Jie Bai is an assistant professor in Public Policy at Harvard Kennedy School. She received Ph.D. in Economics from Massachusetts Institute of Technology in June 2016, and spent one year at Microsoft Research New England prior to joining HKS in 2017. Jie’s research focuses on firms and markets in developing countries and emerging economies, addressing two broad questions: First, what are the key barriers and constraints that hinder firm growth and upgrading in developing countries? Second, understanding these, how can we then structure effective policies to alleviate firm-level constraints and market frictions to facilitate private sector development? Methodologically, she combines large-scale randomized control trials, quasi-experimental applied micro techniques, and structural modeling tools from industrial organization and international trade.

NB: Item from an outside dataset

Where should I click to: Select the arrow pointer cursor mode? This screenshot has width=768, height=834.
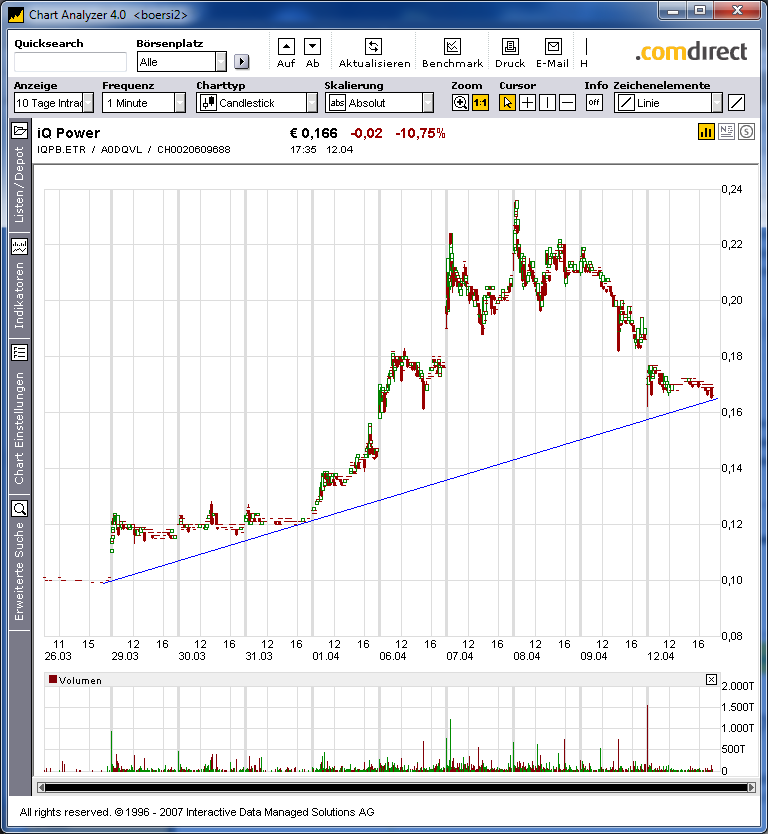pos(508,102)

Jie also likes to ground her empirical research in microeconomic theory to shed light on how firms make decision, and how markets are organized to generate incentives and allocate resources.

讲座摘要:

This paper studies the impact of FDI via quid pro quo (technology for market access) in facilitating knowledge spillover and quality upgrades. Our context is the Chinese automobile industry, where foreign automakers are required to set up joint ventures (the quid) with domestic automakers in return for market access (the quo). The identification strategy exploits a unique dataset of detailed vehicle quality measures along multiple dimensions and relies on within-product quality variation across dimensions. We show that affiliated domestic automakers, compared to their nonaffiliated counterparts, adopt more similar quality strengths of their joint venture partners. Quid pro quo generates knowledge spillover to affiliated domestic automakers in addition to any industry-wide spillover. We rule out alternative explanations involving endogenous joint venture network formation, overlapping customer bases, or direct technology transfer via market transactions. Analyses leveraging additional micro datasets on worker flows and upstream suppliers demonstrate that labor mobility and supplier networks are important channels mediating knowledge spillover. Finally, we estimate an equilibrium model for the auto industry and quantify the impact of quid-pro-quo-induced quality upgrading on domestic sales and profits. Quid pro quo improved the quality of affiliated domestic models by 3.8-12.7% and raised their sales (profit) by 0.9-3.9% (1.02-3.49%) between 2007 and 2014 relative to unrestricted FDI.